Comparison of structural properties
| Property | Wrapped Bitcoin tokens | Cross-chain bridges | Trustless Bitcoin Vault |
|---|---|---|---|
| Where the BTC sits | Custodian's wallet | MPC-controlled federation wallet | Bitcoin Taproot output |
| What represents the BTC on the destination chain | Custodian-issued token | Bridge-minted token | Internal accounting token (Aave Adapter) |
| Custody model | Centralized | Federated MPC / threshold signatures | Self-custodial |
| Settlement guarantee | Custodian solvency and willingness to redeem | Bridge contract correctness and operator honesty | Bitcoin script enforcement plus ZK verification of Ethereum events |
| Exit path if operators disappear | Dependent on custodian process | Dependent on bridge governance | Pre-signed refund and depositor self-claim |
| Failure mode | Custodian compromise or insolvency | Contract exploit or key compromise | Bitcoin script invariants must hold |
Why this is possible now
The TBV design depends on three Bitcoin-and-cryptography developments that have only recently matured. The category-defining shift is that trust moves from custody to computation: a Bitcoin holder no longer needs to give BTC to a third party; they need a way to compute and verify proofs.
- Bitcoin's Taproot upgrade (activated 2021) introduced multi-leaf script trees and Schnorr signatures. The vault's many legitimate spending paths each live as a separate Taproot leaf; before Taproot, encoding this many paths in a single Bitcoin output was impractical.
- BitVM-style constructions (2023+) showed how to verify arbitrary off-chain computation using only existing Bitcoin script primitives: hashes, signatures, and timelocks.
- Practical ZK proof systems (SP1, 2024+) made it operationally feasible to prove an Ethereum state change quickly and compress the proof to a few hundred bytes for Bitcoin verification.
- Babylon's BABE construction (2025+) is what makes TBV practical. It combines Taproot's pre-signed spending paths, BitVM-style verification, and a succinct SP1 proof of the Ethereum event into a single challenge procedure that Bitcoin can verify using only existing script primitives.
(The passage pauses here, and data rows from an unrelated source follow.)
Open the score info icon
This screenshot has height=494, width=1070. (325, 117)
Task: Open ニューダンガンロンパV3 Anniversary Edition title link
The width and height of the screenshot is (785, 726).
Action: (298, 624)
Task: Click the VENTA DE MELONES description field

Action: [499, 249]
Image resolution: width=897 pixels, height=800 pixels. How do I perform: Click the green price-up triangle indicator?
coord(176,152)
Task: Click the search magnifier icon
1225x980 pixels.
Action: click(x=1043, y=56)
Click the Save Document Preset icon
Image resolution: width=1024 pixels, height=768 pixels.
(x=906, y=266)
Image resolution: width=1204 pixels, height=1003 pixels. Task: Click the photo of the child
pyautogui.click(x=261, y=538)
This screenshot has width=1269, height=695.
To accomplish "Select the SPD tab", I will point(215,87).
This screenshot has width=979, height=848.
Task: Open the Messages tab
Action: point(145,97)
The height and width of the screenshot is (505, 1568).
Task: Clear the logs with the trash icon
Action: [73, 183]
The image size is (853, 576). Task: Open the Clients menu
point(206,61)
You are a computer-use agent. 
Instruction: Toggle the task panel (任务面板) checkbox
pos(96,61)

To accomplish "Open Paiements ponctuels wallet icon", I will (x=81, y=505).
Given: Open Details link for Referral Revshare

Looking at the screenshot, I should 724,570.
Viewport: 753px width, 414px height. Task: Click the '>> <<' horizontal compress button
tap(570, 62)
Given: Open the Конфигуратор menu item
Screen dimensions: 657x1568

The Bitcoin features TBV depends on, including Taproot, Schnorr signatures, and hash time-locked outputs, have been part of standard Bitcoin consensus for years.
What this means for the depositor
With a wrapped token or a bridge, the underlying BTC is controlled by a non-Bitcoin entity. The token in the depositor's wallet is a claim against that entity's continued operation.
With TBV, the BTC stays in a Bitcoin output whose every legitimate spend is encoded in script and signed at creation. Release of BTC on Bitcoin is gated by a cryptographic proof of the matching Ethereum event. The depositor's own keys are required on every depositor-controlled path that returns the BTC.
Cost and latency
TBV's design trades latency for the elimination of custodian trust. Peg-in takes around 2 hours on signet, dominated by Bitcoin confirmations. Peg-out takes around 3 days, dominated by the challenge window during which invalid claims can be disputed. These are longer than centralized wrap and unwrap services, but the depositor never gives custody to an off-Bitcoin entity. Fees are comparable in magnitude to bridge fees and lower than typical centralized wrap services.